Projects

Here is a list of my projects. Some of these I consider completed, some are still unfinished, and some still in progress. They’re presented from most recent or in progress to oldest.

Short Circuit

Joe Fabisevich and I built Short Circuit which is a ChatGPT-based bot that you can chat with and gets you answers to questions. I wrote the backend in Meridian and Joe focuses on the frontend.

Meridian

Meridian is a Swift on the Server framework that I wrote. It’s built on Swift NIO. I wrote a little bit about the design process in this blog post. I’m also proud of the documentation, which has a numbered structure that progressively introduces you to Meridian’s concepts.

Beacon

Beacon is an app I built with Ashley Nelson-Hornstein. It’s an app for signaling availability and telling your friends when you’re free to hang out. We built it for WWDC in 5 weeks. It’s the source of quite a few Swift on the server posts that you can find on this blog.

Fatal Error

Fatal Error is a podcast I hosted with Chris Dzombak. We did 4 seasons and 70 episodes, talking about different design patterns. It’s a really code heavy podcast, and it was a experience learning the best ways to express code concepts using just our voices and the show notes.

Coordinators

A coordinator is a pattern that allows you to simplify your app by preventing view controllers from being dependencies of each other. Primarily, it takes all of the flow logic out of your view controllers. In addition, it solves the app bootstrap problem, which simplifies app delegates.

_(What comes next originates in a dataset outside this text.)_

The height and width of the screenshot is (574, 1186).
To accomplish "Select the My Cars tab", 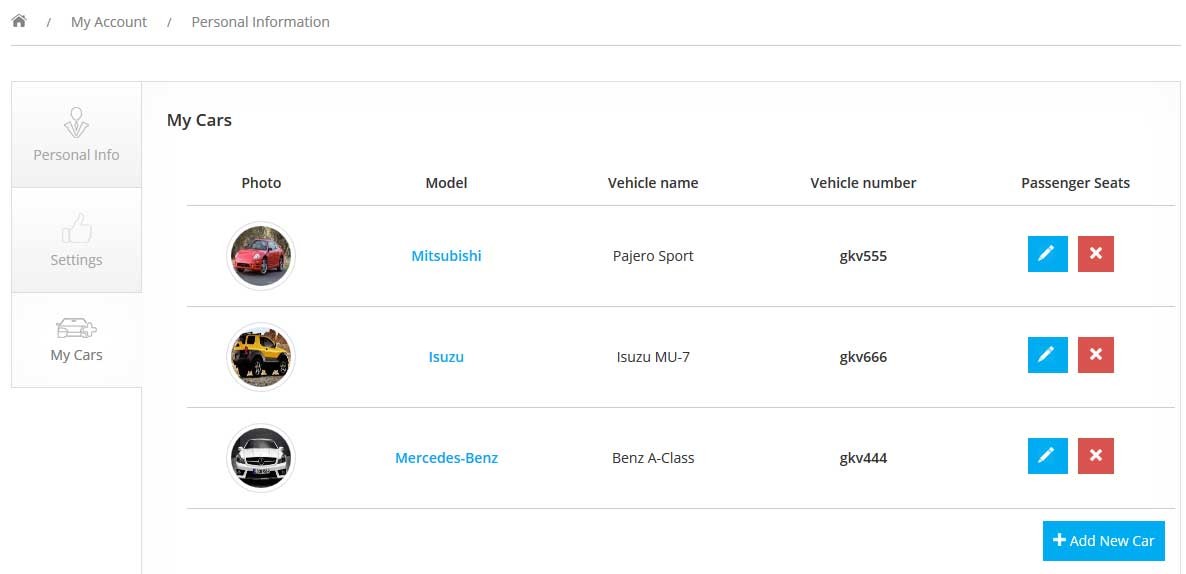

I originally wrote about coordinators in January 2015, fleshed out the idea and gave a talk about it at NSSpain that September, and published a blog post version of the talk in October.

Backchannel

Backchannel was a way to gather feedback in an app. Rather than traditional methods of gathering feedback, where a beta tester can talk only to the developer or project manager, Backchannel aimed to open that feedback up to everyone. Letting your beta testers engage with each other gives you real discussion, which generates higher quality bug reports. Backchannel is now defunct, although the code for the SDK is still available for historical reason.

culinary.af

pepin is an ingredient parsing and scaling library that I wrote, which you can find on GitHub. I wrote an extensive blog post about it. The scaling is unit-aware, which means if you scale 1 teaspoon of salt to 2x, you’ll get 2 teaspoons of salt (note the pluralization). If you then scale to 3x, you’ll get 1 tablespoon of salt, because 3 teaspoons is one tablespoon. If you scale to 4x, pepin will automatically convert to “1 tablespoon + 1 teaspoon of salt”. Check out the recipes and check out the scaling at culinary.af

Instant Cocoa

Instant Cocoa was an Objective-C framework for making iOS apps. It heavily leaned on introspection to simplify the boilerplate in a typical iOS app. You can think of it as Rails for iOS apps. It provided handy abstractions for common problems, like data sources for table and collection views, model introspections, and linking a model to specific API endpoints. You can find it on GitHub.

Objective Shorthand

Objective Shorthand (GitHub) is a set of categories on Foundation objects that make long things in Objective-C short. It fills in a lot of the gaps that Apple left in their own SDKs. It fills a roll something like Active Support does in Rails.

SKBounceAnimation

SKBounceAnimation is a CAKeyframeAnimation subclass that creates an animation for you based on start and end values and a number of bounces.

I wrote two posts about the math behind the bounce animation: here and some background here as well. The system generates a curve that models a bounce animations using oscillating exponential decay.